Goal of the exercise
Copy each line containing "computer" from the listing below.

Supplied records
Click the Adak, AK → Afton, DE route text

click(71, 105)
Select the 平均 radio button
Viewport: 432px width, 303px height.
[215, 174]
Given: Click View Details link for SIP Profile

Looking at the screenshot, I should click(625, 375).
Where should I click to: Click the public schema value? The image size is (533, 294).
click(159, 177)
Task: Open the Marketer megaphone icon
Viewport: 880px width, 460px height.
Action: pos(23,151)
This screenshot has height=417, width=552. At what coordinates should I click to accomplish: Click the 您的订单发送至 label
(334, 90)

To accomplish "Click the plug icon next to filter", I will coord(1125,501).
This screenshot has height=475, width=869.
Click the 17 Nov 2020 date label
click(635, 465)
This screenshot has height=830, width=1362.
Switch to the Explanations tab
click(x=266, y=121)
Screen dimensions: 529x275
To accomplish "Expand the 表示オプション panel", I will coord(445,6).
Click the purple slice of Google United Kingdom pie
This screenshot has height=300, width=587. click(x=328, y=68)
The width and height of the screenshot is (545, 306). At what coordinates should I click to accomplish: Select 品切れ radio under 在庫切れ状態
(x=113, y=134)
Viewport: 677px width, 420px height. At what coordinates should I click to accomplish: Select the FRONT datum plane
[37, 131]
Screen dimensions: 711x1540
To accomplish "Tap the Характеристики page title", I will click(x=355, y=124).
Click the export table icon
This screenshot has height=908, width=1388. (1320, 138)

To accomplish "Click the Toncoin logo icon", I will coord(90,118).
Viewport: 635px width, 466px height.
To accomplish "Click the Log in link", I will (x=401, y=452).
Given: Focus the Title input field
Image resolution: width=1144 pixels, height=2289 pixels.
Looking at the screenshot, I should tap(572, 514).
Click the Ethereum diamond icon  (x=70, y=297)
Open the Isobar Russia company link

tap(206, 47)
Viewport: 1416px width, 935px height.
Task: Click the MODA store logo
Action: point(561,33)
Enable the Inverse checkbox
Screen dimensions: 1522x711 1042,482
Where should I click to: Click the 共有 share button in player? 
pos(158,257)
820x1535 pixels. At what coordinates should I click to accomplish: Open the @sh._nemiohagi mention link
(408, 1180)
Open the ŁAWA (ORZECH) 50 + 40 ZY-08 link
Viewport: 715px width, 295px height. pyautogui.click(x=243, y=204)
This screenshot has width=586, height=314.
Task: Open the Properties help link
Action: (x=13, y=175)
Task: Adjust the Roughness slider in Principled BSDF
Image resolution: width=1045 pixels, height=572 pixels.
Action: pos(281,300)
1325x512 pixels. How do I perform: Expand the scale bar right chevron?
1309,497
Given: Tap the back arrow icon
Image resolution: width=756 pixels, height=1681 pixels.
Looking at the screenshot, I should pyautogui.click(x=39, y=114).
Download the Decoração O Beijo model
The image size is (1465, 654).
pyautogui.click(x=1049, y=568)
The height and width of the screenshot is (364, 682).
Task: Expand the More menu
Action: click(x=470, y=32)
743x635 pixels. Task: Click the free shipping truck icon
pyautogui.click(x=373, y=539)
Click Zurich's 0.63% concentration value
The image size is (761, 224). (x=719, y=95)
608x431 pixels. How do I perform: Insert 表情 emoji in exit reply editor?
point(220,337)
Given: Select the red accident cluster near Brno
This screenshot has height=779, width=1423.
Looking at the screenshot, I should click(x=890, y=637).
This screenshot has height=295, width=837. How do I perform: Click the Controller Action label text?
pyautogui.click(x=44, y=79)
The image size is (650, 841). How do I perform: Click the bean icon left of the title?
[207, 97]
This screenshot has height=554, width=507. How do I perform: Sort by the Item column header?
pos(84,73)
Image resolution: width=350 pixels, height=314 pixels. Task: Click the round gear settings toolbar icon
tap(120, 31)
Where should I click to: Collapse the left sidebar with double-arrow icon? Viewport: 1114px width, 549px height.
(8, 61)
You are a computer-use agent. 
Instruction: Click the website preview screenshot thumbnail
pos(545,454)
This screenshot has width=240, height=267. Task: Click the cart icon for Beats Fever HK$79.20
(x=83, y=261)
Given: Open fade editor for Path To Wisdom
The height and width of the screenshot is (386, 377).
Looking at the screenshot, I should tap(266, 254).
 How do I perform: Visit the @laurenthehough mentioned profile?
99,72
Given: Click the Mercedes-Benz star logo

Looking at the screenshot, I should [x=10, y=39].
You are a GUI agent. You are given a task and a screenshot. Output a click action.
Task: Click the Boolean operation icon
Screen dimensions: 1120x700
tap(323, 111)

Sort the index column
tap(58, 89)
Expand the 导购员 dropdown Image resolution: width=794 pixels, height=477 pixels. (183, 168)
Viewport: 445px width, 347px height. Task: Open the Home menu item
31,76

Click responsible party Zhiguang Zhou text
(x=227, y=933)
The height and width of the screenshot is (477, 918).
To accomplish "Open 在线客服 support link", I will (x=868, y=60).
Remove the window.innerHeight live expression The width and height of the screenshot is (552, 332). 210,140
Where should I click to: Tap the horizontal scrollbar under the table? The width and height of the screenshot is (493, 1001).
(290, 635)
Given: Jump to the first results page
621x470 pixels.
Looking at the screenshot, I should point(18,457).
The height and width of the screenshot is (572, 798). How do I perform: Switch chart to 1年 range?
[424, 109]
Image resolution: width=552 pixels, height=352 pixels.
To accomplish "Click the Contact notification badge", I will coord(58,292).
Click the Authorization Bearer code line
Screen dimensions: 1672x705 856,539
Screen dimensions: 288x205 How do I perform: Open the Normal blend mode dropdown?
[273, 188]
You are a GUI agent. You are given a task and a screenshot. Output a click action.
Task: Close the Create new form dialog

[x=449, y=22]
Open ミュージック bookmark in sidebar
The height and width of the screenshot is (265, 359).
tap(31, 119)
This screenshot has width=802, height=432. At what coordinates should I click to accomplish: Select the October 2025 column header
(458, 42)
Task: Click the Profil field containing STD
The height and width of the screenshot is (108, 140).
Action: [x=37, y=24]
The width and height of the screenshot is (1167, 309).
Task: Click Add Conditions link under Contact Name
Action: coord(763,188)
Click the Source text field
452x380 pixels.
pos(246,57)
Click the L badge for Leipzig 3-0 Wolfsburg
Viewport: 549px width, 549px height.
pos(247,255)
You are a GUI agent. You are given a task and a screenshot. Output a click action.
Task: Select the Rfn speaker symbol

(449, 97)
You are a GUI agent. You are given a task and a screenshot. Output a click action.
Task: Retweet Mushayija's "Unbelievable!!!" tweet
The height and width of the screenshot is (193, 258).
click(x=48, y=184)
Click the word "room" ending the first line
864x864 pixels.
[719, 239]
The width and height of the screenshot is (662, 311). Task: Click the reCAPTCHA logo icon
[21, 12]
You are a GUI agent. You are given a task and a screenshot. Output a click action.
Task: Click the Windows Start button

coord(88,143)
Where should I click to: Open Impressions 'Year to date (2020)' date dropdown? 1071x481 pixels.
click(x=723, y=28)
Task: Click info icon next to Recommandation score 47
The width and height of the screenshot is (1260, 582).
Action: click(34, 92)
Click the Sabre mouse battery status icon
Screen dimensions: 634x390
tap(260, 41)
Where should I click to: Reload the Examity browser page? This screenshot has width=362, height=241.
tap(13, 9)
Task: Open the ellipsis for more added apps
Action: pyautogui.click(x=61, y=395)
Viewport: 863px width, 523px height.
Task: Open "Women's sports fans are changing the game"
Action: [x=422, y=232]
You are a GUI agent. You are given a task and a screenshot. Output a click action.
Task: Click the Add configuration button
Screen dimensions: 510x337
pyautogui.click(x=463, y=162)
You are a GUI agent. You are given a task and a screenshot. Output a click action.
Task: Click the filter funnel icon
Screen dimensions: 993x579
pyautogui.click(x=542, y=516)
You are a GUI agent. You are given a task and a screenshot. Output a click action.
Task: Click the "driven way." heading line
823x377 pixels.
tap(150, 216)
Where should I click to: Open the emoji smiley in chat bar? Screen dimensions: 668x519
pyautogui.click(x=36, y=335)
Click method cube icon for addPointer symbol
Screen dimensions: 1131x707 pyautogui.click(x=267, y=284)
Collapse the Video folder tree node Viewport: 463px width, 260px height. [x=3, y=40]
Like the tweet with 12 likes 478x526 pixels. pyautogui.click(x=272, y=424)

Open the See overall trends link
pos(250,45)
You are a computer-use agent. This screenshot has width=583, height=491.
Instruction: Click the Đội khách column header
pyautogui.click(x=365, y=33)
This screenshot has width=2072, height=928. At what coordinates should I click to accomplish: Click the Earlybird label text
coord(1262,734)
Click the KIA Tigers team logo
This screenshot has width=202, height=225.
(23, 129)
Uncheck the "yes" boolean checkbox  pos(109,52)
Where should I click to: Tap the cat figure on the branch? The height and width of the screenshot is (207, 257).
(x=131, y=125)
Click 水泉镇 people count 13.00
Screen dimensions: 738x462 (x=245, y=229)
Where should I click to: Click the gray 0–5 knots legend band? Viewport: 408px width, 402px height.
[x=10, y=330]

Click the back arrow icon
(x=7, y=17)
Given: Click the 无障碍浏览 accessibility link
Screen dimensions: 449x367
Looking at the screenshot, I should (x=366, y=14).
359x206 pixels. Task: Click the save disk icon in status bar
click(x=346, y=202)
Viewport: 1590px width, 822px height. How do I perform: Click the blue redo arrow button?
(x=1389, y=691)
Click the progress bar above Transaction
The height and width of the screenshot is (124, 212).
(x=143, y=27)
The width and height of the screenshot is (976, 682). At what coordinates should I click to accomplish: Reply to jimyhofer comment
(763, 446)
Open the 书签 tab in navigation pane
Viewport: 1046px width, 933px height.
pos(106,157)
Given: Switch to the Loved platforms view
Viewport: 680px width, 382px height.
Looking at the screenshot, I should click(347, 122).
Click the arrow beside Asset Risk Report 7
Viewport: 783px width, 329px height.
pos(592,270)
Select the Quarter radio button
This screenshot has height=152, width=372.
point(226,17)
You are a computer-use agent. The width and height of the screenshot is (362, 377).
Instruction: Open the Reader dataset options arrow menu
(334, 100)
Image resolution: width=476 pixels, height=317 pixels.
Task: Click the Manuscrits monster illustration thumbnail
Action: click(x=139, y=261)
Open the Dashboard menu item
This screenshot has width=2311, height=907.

Reply to the task
You are a computer-use agent. 
You are a computer-use agent. This screenshot has width=583, height=491.
You are a computer-use agent. The width and height of the screenshot is (362, 377).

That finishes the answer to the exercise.